[Pixel coordinate grounding data]
□ □ □

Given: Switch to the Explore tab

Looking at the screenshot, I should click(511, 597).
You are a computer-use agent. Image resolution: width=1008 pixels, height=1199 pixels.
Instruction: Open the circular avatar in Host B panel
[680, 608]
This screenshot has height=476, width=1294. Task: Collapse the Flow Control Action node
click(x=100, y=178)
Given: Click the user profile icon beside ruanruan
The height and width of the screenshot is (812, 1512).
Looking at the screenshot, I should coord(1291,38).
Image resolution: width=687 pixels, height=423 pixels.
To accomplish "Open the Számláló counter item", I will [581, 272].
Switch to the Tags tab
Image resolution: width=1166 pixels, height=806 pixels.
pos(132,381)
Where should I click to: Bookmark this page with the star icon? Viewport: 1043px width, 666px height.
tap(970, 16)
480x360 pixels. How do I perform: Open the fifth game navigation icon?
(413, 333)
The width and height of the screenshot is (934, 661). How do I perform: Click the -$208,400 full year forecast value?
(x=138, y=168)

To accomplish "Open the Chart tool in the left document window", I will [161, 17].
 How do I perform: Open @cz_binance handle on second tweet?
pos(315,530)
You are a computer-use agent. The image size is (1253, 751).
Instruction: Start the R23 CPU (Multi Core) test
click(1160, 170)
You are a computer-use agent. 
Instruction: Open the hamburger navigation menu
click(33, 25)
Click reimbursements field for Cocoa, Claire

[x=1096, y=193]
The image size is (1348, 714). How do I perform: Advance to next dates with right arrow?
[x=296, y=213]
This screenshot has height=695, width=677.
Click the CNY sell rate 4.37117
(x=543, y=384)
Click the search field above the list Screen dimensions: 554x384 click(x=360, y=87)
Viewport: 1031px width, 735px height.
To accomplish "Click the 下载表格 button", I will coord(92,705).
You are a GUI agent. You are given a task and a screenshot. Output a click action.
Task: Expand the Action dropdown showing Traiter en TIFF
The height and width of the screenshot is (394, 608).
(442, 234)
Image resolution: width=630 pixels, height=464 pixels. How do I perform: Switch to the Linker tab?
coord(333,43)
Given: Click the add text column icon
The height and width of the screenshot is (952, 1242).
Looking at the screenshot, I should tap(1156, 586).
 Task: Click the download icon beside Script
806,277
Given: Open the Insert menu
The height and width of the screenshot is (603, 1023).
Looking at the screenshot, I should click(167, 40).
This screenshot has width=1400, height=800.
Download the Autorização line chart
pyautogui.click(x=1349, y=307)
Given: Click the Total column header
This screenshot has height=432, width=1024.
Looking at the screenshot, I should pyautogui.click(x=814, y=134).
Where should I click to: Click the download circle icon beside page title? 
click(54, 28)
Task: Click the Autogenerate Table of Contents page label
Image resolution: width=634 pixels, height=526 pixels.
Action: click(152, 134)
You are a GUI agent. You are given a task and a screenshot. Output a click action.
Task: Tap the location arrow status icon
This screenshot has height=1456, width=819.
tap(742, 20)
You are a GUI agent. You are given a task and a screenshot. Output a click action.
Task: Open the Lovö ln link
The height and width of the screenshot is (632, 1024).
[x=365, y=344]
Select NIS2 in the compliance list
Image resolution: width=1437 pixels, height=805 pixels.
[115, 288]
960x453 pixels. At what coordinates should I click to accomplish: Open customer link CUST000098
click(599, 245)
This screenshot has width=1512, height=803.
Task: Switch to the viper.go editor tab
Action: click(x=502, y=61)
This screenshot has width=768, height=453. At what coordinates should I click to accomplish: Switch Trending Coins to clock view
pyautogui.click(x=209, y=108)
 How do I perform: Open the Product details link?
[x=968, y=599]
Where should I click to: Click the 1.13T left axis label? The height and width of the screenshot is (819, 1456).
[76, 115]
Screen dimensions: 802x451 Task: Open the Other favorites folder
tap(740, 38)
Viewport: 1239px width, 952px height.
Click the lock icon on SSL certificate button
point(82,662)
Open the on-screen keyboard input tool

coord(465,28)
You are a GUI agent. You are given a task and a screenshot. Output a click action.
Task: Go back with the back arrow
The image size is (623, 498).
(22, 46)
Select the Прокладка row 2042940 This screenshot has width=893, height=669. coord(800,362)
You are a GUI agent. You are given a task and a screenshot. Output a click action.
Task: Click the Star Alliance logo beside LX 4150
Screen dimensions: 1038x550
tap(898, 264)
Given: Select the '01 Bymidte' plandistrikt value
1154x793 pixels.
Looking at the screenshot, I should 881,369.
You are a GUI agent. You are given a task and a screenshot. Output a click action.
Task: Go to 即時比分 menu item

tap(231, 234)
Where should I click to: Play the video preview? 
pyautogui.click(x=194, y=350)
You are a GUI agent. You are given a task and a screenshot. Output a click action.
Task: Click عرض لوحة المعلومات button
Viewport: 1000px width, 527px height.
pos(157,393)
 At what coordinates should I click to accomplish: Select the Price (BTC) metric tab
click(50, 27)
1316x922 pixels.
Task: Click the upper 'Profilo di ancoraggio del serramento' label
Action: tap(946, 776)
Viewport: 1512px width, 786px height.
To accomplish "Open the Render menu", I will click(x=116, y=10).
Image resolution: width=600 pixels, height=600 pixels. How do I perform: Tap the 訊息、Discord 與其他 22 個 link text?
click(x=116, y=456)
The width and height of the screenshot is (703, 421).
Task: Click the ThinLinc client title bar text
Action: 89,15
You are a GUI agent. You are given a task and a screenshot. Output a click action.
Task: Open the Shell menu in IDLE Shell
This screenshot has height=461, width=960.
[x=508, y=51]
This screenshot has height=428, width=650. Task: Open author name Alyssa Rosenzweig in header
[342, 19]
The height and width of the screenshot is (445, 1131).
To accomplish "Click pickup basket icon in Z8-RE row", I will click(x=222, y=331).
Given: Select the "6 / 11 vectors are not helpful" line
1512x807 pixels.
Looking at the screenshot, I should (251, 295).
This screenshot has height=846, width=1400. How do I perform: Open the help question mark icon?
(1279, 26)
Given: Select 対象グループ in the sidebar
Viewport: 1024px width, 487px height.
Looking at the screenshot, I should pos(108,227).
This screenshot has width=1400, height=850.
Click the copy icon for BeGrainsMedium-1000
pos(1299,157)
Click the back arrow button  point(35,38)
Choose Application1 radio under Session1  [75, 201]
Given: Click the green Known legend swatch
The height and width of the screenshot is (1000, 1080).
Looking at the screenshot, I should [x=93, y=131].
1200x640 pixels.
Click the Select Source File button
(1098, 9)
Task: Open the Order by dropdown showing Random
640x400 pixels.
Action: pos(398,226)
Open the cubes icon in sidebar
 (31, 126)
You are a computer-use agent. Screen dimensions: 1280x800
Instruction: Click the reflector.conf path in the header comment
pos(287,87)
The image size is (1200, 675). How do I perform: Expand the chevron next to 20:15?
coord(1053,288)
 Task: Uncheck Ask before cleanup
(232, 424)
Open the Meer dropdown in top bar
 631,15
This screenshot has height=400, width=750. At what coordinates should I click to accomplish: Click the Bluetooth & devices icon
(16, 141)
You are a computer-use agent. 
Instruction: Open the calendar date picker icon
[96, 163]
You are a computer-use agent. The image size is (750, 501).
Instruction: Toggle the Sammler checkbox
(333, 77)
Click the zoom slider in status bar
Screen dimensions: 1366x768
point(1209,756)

□ □ □

# About this exercise:
Exactly as shown, repeat every record.

# Solution for this task:
Given: Switch to the Explore tab

Looking at the screenshot, I should click(511, 597).
You are a computer-use agent. Image resolution: width=1008 pixels, height=1199 pixels.
Instruction: Open the circular avatar in Host B panel
[680, 608]
This screenshot has height=476, width=1294. Task: Collapse the Flow Control Action node
click(x=100, y=178)
Given: Click the user profile icon beside ruanruan
The height and width of the screenshot is (812, 1512).
Looking at the screenshot, I should coord(1291,38).
Image resolution: width=687 pixels, height=423 pixels.
To accomplish "Open the Számláló counter item", I will [581, 272].
Switch to the Tags tab
Image resolution: width=1166 pixels, height=806 pixels.
pos(132,381)
Where should I click to: Bookmark this page with the star icon? Viewport: 1043px width, 666px height.
tap(970, 16)
480x360 pixels. How do I perform: Open the fifth game navigation icon?
(413, 333)
The width and height of the screenshot is (934, 661). How do I perform: Click the -$208,400 full year forecast value?
(x=138, y=168)

To accomplish "Open the Chart tool in the left document window", I will [161, 17].
 How do I perform: Open @cz_binance handle on second tweet?
pos(315,530)
You are a computer-use agent. The image size is (1253, 751).
Instruction: Start the R23 CPU (Multi Core) test
click(1160, 170)
You are a computer-use agent. 
Instruction: Open the hamburger navigation menu
click(33, 25)
Click reimbursements field for Cocoa, Claire

[x=1096, y=193]
The image size is (1348, 714). How do I perform: Advance to next dates with right arrow?
[x=296, y=213]
This screenshot has height=695, width=677.
Click the CNY sell rate 4.37117
(x=543, y=384)
Click the search field above the list Screen dimensions: 554x384 click(x=360, y=87)
Viewport: 1031px width, 735px height.
To accomplish "Click the 下载表格 button", I will coord(92,705).
You are a GUI agent. You are given a task and a screenshot. Output a click action.
Task: Expand the Action dropdown showing Traiter en TIFF
The height and width of the screenshot is (394, 608).
(442, 234)
Image resolution: width=630 pixels, height=464 pixels. How do I perform: Switch to the Linker tab?
coord(333,43)
Given: Click the add text column icon
The height and width of the screenshot is (952, 1242).
Looking at the screenshot, I should tap(1156, 586).
 Task: Click the download icon beside Script
806,277
Given: Open the Insert menu
The height and width of the screenshot is (603, 1023).
Looking at the screenshot, I should click(167, 40).
This screenshot has width=1400, height=800.
Download the Autorização line chart
pyautogui.click(x=1349, y=307)
Given: Click the Total column header
This screenshot has height=432, width=1024.
Looking at the screenshot, I should pyautogui.click(x=814, y=134).
Where should I click to: Click the download circle icon beside page title? 
click(54, 28)
Task: Click the Autogenerate Table of Contents page label
Image resolution: width=634 pixels, height=526 pixels.
Action: click(152, 134)
You are a GUI agent. You are given a task and a screenshot. Output a click action.
Task: Tap the location arrow status icon
This screenshot has height=1456, width=819.
tap(742, 20)
You are a GUI agent. You are given a task and a screenshot. Output a click action.
Task: Open the Lovö ln link
The height and width of the screenshot is (632, 1024).
[x=365, y=344]
Select NIS2 in the compliance list
Image resolution: width=1437 pixels, height=805 pixels.
[115, 288]
960x453 pixels. At what coordinates should I click to accomplish: Open customer link CUST000098
click(599, 245)
This screenshot has width=1512, height=803.
Task: Switch to the viper.go editor tab
Action: click(x=502, y=61)
This screenshot has width=768, height=453. At what coordinates should I click to accomplish: Switch Trending Coins to clock view
pyautogui.click(x=209, y=108)
 How do I perform: Open the Product details link?
[x=968, y=599]
Where should I click to: Click the 1.13T left axis label? The height and width of the screenshot is (819, 1456).
[76, 115]
Screen dimensions: 802x451 Task: Open the Other favorites folder
tap(740, 38)
Viewport: 1239px width, 952px height.
Click the lock icon on SSL certificate button
point(82,662)
Open the on-screen keyboard input tool

coord(465,28)
You are a GUI agent. You are given a task and a screenshot. Output a click action.
Task: Go back with the back arrow
The image size is (623, 498).
(22, 46)
Select the Прокладка row 2042940 This screenshot has width=893, height=669. coord(800,362)
You are a GUI agent. You are given a task and a screenshot. Output a click action.
Task: Click the Star Alliance logo beside LX 4150
Screen dimensions: 1038x550
tap(898, 264)
Given: Select the '01 Bymidte' plandistrikt value
1154x793 pixels.
Looking at the screenshot, I should 881,369.
You are a GUI agent. You are given a task and a screenshot. Output a click action.
Task: Go to 即時比分 menu item

tap(231, 234)
Where should I click to: Play the video preview? 
pyautogui.click(x=194, y=350)
You are a GUI agent. You are given a task and a screenshot. Output a click action.
Task: Click عرض لوحة المعلومات button
Viewport: 1000px width, 527px height.
pos(157,393)
 At what coordinates should I click to accomplish: Select the Price (BTC) metric tab
click(50, 27)
1316x922 pixels.
Task: Click the upper 'Profilo di ancoraggio del serramento' label
Action: tap(946, 776)
Viewport: 1512px width, 786px height.
To accomplish "Open the Render menu", I will click(x=116, y=10).
Image resolution: width=600 pixels, height=600 pixels. How do I perform: Tap the 訊息、Discord 與其他 22 個 link text?
click(x=116, y=456)
The width and height of the screenshot is (703, 421).
Task: Click the ThinLinc client title bar text
Action: 89,15
You are a GUI agent. You are given a task and a screenshot. Output a click action.
Task: Open the Shell menu in IDLE Shell
This screenshot has height=461, width=960.
[x=508, y=51]
This screenshot has height=428, width=650. Task: Open author name Alyssa Rosenzweig in header
[342, 19]
The height and width of the screenshot is (445, 1131).
To accomplish "Click pickup basket icon in Z8-RE row", I will click(x=222, y=331).
Given: Select the "6 / 11 vectors are not helpful" line
1512x807 pixels.
Looking at the screenshot, I should (251, 295).
This screenshot has height=846, width=1400. How do I perform: Open the help question mark icon?
(1279, 26)
Given: Select 対象グループ in the sidebar
Viewport: 1024px width, 487px height.
Looking at the screenshot, I should pos(108,227).
This screenshot has width=1400, height=850.
Click the copy icon for BeGrainsMedium-1000
pos(1299,157)
Click the back arrow button  point(35,38)
Choose Application1 radio under Session1  [75, 201]
Given: Click the green Known legend swatch
The height and width of the screenshot is (1000, 1080).
Looking at the screenshot, I should [x=93, y=131].
1200x640 pixels.
Click the Select Source File button
(1098, 9)
Task: Open the Order by dropdown showing Random
640x400 pixels.
Action: pos(398,226)
Open the cubes icon in sidebar
 (31, 126)
You are a computer-use agent. Screen dimensions: 1280x800
Instruction: Click the reflector.conf path in the header comment
pos(287,87)
The image size is (1200, 675). How do I perform: Expand the chevron next to 20:15?
coord(1053,288)
 Task: Uncheck Ask before cleanup
(232, 424)
Open the Meer dropdown in top bar
 631,15
This screenshot has height=400, width=750. At what coordinates should I click to accomplish: Click the Bluetooth & devices icon
(16, 141)
You are a computer-use agent. 
Instruction: Open the calendar date picker icon
[96, 163]
You are a computer-use agent. The image size is (750, 501).
Instruction: Toggle the Sammler checkbox
(333, 77)
Click the zoom slider in status bar
Screen dimensions: 1366x768
point(1209,756)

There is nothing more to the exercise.